The amount of time we spend using technology and interacting with screens, whether for business or pleasure, is increasing. Computers are an essential part of everyday life for many of the UK population. Many people use digital screen devices such as computers, laptops, smartphones, televisions and e-readers for upwards of six hours each day.
Spending hours on end in front of brightly-lit digital screens is a fairly recent phenomenon and as such leaves room for speculation about what it might be doing to our eyes and our general health.
We want to take a look at the potential health effects of too much screen time and whether we should be changing our screen habits to benefit our health.
What is blue light and what does it have to do with screens?
One of the oft-mentioned concerns for people using screens on a regular basis is the level of exposure to blue light. There is evidence to suggest that blue light exposure during evening time can interfere with a good night’s sleep, which we will go on to discuss further later in the article.
Light rays are graded on a spectrum. Those with longer wavelengths have less energy and those with shorter wavelengths have more energy. Blue light has a very short wavelength and therefore a higher amount of energy.
Digital screens are not the only source of blue light. Sunlight emits a spectrum of colours including waves of blue light.
A recent in-vitro study has suggested that overexposure to blue light could potentially permanently damage light sensitive cells in the eye, leading to conditions such as macular degeneration. However, further research into the area is required.
Should we block out all blue light?
No, as doing so could potentially lead to negative effects.
There is some scientific evidence to suggest that we need a certain level of blue light as it has been found to help boost alertness, elevate mood and contribute to the regulation of the circadian rhythm. Therefore if we were to completely remove it we could create other health problems.
How does blue light affect sleep?
Bright daylight (often blue waves) sends signals to our brain to let us know that it is day time and that we should be awake. Studies have shown that evening or nighttime screen use can slow down or stop the production of melatonin. Melatonin is a hormone that helps to maintain our circadian rhythm and thereby help us to fall asleep.
Those who use screens at bedtime may experience episodes of poor sleep.

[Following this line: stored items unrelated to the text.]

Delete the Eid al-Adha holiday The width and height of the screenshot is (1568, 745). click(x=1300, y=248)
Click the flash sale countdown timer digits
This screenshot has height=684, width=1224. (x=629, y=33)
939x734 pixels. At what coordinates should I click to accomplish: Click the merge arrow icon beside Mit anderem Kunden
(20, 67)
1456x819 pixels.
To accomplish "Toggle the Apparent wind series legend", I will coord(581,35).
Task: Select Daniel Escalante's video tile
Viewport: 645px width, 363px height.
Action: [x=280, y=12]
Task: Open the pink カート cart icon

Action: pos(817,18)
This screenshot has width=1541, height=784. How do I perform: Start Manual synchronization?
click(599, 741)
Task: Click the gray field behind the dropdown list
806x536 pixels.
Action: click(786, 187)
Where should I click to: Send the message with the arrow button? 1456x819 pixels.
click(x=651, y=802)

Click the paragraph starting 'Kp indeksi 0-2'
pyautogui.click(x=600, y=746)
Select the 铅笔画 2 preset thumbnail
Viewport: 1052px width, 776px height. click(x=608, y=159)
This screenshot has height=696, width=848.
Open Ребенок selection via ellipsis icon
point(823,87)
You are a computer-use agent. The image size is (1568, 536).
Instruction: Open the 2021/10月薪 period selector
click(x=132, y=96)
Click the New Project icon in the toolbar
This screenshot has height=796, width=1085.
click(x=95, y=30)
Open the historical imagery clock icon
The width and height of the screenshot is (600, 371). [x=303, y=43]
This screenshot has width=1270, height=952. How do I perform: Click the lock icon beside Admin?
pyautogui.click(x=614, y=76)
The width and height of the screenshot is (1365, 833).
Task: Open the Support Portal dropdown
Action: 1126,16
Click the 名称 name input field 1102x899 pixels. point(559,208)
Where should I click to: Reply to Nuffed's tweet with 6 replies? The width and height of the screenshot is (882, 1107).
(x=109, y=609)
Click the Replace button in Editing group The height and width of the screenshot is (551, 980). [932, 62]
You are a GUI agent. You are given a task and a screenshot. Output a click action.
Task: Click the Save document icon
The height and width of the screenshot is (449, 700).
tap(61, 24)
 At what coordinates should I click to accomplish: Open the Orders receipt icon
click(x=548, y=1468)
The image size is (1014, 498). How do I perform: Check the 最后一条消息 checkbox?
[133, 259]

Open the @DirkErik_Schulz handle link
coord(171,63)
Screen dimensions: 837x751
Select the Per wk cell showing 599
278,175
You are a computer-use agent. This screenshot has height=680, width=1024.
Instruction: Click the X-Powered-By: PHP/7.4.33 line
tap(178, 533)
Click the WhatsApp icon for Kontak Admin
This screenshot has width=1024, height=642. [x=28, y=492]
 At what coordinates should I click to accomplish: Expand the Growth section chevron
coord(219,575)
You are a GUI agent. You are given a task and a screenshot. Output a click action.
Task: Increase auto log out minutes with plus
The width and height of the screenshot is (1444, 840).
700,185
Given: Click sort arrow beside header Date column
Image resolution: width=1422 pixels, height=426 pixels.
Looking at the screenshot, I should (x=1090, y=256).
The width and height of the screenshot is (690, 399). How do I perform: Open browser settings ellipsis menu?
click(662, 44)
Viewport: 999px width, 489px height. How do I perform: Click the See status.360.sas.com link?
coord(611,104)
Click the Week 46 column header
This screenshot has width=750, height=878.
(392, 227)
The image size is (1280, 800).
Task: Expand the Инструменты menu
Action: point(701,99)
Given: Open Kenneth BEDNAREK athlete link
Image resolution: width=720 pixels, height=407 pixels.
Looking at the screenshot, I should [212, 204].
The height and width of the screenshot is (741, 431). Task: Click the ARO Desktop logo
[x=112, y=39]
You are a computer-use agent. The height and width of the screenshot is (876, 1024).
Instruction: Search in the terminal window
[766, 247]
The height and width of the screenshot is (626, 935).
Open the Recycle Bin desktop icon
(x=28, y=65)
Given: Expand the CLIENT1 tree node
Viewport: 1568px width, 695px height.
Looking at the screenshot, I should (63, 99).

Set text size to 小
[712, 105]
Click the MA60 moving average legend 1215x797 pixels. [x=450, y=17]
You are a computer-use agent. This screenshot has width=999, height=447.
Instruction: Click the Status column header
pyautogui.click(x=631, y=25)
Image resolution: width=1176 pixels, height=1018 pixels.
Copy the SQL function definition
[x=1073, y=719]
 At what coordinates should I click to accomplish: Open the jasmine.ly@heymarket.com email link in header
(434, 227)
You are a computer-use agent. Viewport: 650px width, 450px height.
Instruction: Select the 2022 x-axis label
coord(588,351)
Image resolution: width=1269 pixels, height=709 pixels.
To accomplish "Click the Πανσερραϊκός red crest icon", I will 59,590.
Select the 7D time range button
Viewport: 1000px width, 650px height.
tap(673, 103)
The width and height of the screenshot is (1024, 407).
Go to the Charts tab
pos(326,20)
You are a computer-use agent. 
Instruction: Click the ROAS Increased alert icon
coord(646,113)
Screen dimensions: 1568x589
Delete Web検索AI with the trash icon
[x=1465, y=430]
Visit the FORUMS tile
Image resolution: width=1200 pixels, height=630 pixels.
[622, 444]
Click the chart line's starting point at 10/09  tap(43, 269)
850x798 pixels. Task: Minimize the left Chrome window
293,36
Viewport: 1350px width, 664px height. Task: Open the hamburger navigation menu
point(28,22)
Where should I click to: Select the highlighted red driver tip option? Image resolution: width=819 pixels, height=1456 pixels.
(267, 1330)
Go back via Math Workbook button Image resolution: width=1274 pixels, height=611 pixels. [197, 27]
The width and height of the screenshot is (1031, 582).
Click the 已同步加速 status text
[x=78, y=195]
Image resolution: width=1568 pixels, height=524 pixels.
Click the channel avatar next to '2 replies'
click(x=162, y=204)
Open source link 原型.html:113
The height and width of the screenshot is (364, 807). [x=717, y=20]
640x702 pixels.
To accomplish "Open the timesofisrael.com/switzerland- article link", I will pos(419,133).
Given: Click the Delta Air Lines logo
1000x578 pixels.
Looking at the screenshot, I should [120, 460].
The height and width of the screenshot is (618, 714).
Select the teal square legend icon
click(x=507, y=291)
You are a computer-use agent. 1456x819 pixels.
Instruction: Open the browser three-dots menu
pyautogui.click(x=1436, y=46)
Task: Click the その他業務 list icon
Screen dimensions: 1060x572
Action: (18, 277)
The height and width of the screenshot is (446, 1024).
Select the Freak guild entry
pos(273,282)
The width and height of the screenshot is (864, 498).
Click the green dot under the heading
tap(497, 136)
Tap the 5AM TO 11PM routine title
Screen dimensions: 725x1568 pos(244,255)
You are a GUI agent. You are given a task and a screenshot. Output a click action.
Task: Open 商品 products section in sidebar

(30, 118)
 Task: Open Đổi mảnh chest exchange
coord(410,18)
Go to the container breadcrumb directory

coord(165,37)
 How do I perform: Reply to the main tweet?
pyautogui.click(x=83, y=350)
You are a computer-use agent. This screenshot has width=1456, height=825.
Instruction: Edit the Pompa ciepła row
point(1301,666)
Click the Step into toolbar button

Poor sleep can affect your overall health and may even contribute to conditions such as heart disease, high blood pressure, obesity and diabetes.
If you have to use a screen device in the evening then you may want to adjust the settings in order to reduce the amount of blue light you are being exposed to. Some digital devices have settings where this can be altered. It is also possible to purchase glasses to block out blue light.
Where possible you should try to minimise the amount of time you spend looking at a screen in the evening. However, it is important to note that it may not solely be the digital light source that is responsible for a poor night’s sleep. The mental stimulation caused by accessing websites, social media and video streaming can also contribute to poor sleep.
Therefore it might be more beneficial to create an evening habit of limited screen use in the hour or so leading up to the time you want to go to sleep.
Why do my eyes ache at the end of the day?
The main health concerns linked with screen use tend to stem from the amount of time we spend looking at screens and the proximity of these screens to our faces. Both have the potential to cause digital eye strain.
Digital eye strain, asthenopia or eye fatigue can occur when we use devices that require us to look at a screen for extended periods of time. The condition is not usually serious and can be resolved by resting the eyes.
A combination of factors may contribute to the cause of the condition including straining in low light, completing activities that demand a lot of focus and exposure to bright light or glare.
The condition may present itself through a number of symptoms. They might include any one or more of the following:
- Dry eyes
- Excessive tears
- Blurred or double vision
- Irritated eyes
- Difficulty focusing
- Light sensitivity
- Neck, back or shoulder pain
Digital eye strain is an extremely common condition and a high percentage of those who use computers report experiencing symptoms.
So, how can we avoid it?
- Take time out. Make sure you take time away from your screen. Try to choose activities where you can rest and relax without looking at a screen.
- Follow the 20-20-20 rule. When you are using a screen make sure that you remember to blink at frequent intervals. Aim to look at something in the distance for at least 20 seconds every 20 minutes.
- Attend regular eye tests. It’s important to look after your eye health whether you use screens on a regular basis or not. Eye care professionals can check the health of your eyes and discuss measures to keep eye strain at a minimum.
- Set up your screen environment. Use screens in well-lit and comfortable settings. Computer screens should be set up so that they are approximately an arm’s length away and the centre of the screen should be between 10 and 15 degrees below your eye level. Make sure that your screen is clean and sufficiently bright enough and that the text font is clear and big enough.
If you feel that your vision has changed or you’re experiencing severe symptoms of digital eye strain you should arrange an appointment with your doctor or optometrist.